Indios Guaranì, lo sterminio di un popolo

Un indios Guaranì

Il Mato Grosso è il terzo stato più grande del Brasile; la maggior parte del suo territorio è occupato dall’Amazzonia.
Mato Grosso significa foresta fitta, ma gli alberi diminuiscono, bruciati, tagliati per far posto a piantagioni, nonostante che la foresta pluviale amazzonica sia un ecosistema di fondamentale importanza per il futuro del clima planetario.
È il polmone verde del mondo, ma la sua conservazione viene quotidianamente minacciata dalla deforestazione indiscriminata.
La foresta, soprattutto, è il territorio cui appartengono gli indios Guaranì.
I Guaranì sono gli abitanti originari di gran parte del sud-est del Sudamerica; nella loro lingua, il tupì, la parola guaraní significa guerriero.

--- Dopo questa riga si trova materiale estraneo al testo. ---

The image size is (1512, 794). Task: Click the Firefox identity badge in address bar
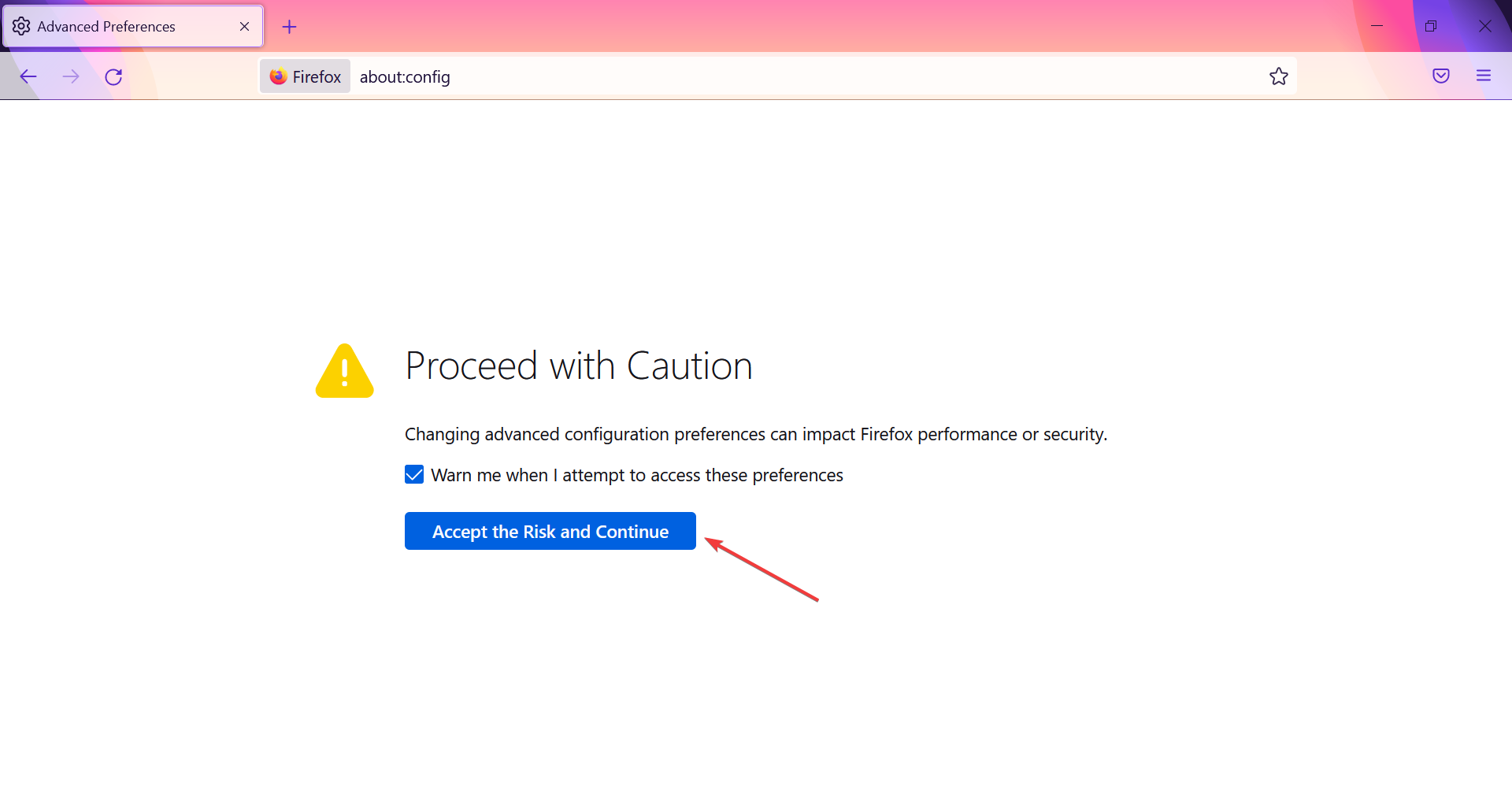point(306,76)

I Guaranì parlano una lingua derivata dall’antico tupian e da influenze spagnole e portoghesi, una miscela chiamata tupí o Guaraní-Jopará ( jopará significa, appunto, miscela) ed è onomatopeica: molti dei suoi fonemi imitano i suoni naturali della foresta e degli animali.

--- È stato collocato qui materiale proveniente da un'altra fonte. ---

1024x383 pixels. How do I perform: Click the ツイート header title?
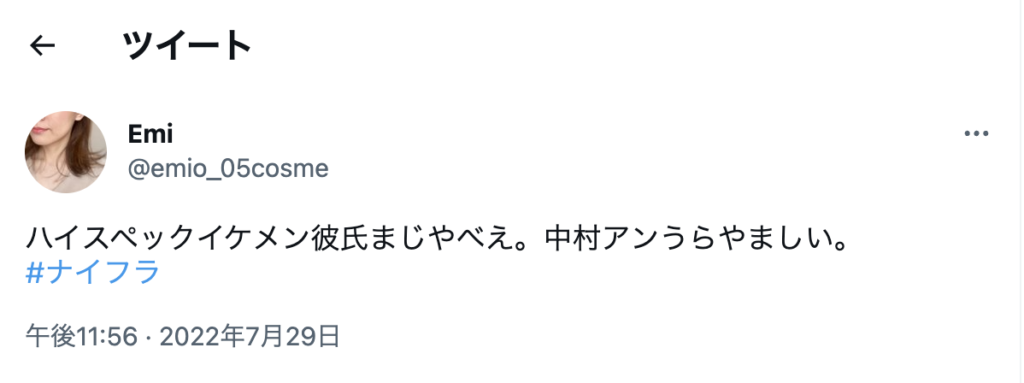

Gli indios Guaraní sono orgogliosi della loro cultura e della loro lingua, della propria tradizione agricola.
I prodotti della terra sono il loro principale sostentamento, insieme a quelli della pesca e della caccia.
Ai Guaranì, nel corso dei secoli, è stata sottratta sempre più terra, sono stati privati forzatamente dalla loro foresta, per fare spazio a coltivazioni o strade, confinati in piccole riserve sovraffollate.

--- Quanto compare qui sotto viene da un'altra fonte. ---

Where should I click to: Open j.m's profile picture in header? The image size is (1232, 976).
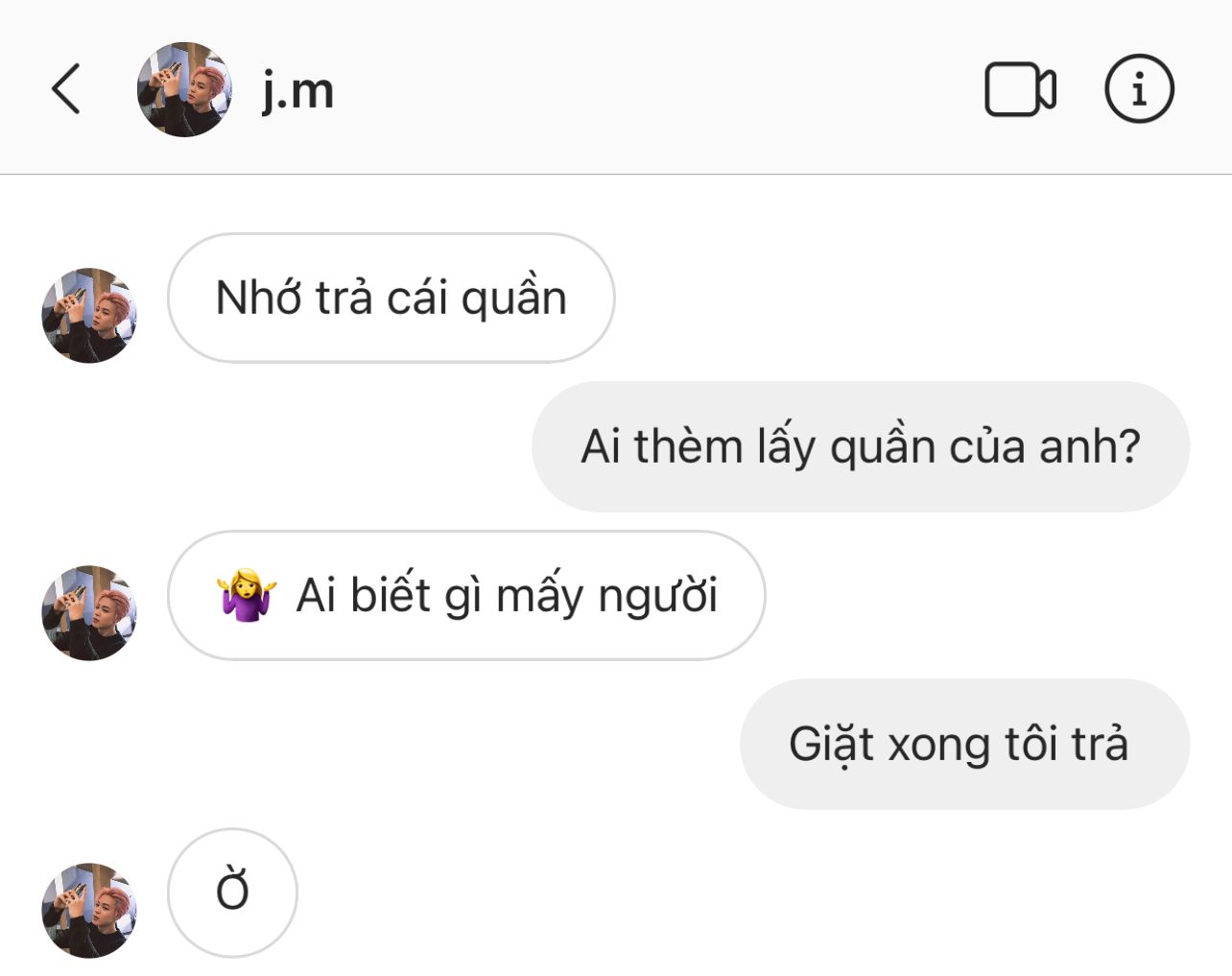(184, 89)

Nelle comunità Guaranì il tasso di suicidi è tra i più alti al mondo: secondo statistiche ufficiali, negli ultimi dieci anni, la media è di un suicidio Guaranì ogni settimana, tra adulti, ragazzi e, persino, bambini, che spesso soffrono di gravi forme di malnutrizione.
L’alcolismo, inoltre, fa il resto.
Da qualche anno gruppi di indios Guaranì hanno deciso di ritornare a vivere nei luoghi ancestrali, rioccupando le loro terre, stanchi di aspettare che le autorità facciano qualcosa, con un’azione che chiamano retomada, subendo violenze inaudite da chi vuole cacciarli.
Per i Guaranì non è facile, oggi, vivere nella foresta: circondati e assediati da uomini armati che vogliono mandarli via, incontrano enormi difficoltà per procurarsi cibo e acqua potabile, con la conseguenza che la loro salute si deteriora progressivamente.
Organi federali come FUNAI (Fundação Nacional do Índio), SPI (Serviço de Proteçao aos Índios) e FUNASA (Fundação Naiconal de Saude), ONG come ISA (Instituto Sócio-Ambiental), stanno lavorando per fissare, delimitare e preservare il territorio dei Guaranì, ma in modo estremamente lento, e, ormai, il tempo stringe.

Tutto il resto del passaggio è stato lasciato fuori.